Association Between TMT and Occurrence of Complications
An overview of the most important complications is given in Supplementary Table 4. As for some patients, it was not clear if they had or had not experienced a specific complication, they were excluded from the analysis on that complication. Obviously, the occurrence of thrombopenia during chemotherapy treatment could only be analyzed in the subpopulation receiving chemotherapy. The most common complication was one or more hospital admissions during the first year after diagnosis (43.6%), followed by clinically relevant thrombopenia during chemotherapy treatment (33.3%), any infection requiring treatment during the first year after diagnosis (23.0%), and the development of venous thromboembolism during treatment or follow up (15.2%). The comparison of patients at risk of sarcopenia with the patients with normal muscle status regarding the occurrence of one or a combination of complications failed to show any significant association (Supplementary Table 4).

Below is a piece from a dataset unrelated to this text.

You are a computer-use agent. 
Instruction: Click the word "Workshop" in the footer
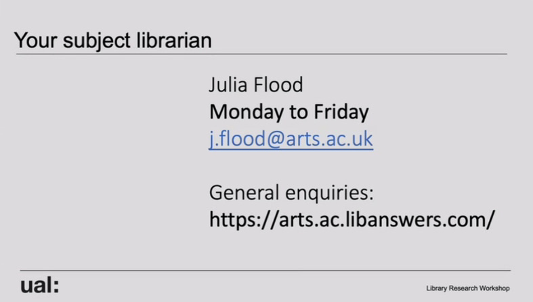(x=494, y=288)
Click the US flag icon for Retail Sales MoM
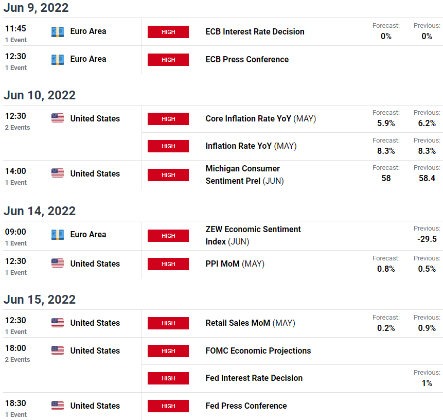 click(57, 323)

Association Between TMT and Discontinuation of Glioblastoma Treatment
Of the 221 patients starting Stupp protocol, almost half (48.9%) did not complete treatment due to disease progression or toxicities. Comparison of patients at risk of sarcopenia (17/25 = 68.0% discontinued) with the patients with normal muscle status (91/196 = 46.4% discontinued) revealed that the patients at risk of sarcopenia had a significantly higher risk of early discontinuation of Stupp treatment (OR 2.45; 95% CI 1.011–5.952; P = .042).
Association Between TMT and Start of Second-Line Treatment at Recurrence
Of 315 patients with complete data on this topic, 98 (31.1%) received a second-line therapy at disease progression or recurrence. Comparison of patients at risk of sarcopenia (5/46 = 10.9% received second-line treatment) with the patients with normal muscle status (93/269 = 34.6% received second-line treatment) revealed that the patients at risk of sarcopenia had a significantly lower chance of receiving a second-line treatment at disease progression or recurrence (OR 0.23; 95% CI: 0.09–0.60, P = .001).
Discussion
Our results confirm the prognostic role of TMT as an independent predictor of survival in a real-world population of genotyped primary glioblastoma patients, using proposed sex-specific cutoff values. In addition, we found that glioblastoma patients at risk of sarcopenia had a significantly higher risk of early discontinuation of Stupp treatment and also received a second-line treatment at recurrence significantly less frequent.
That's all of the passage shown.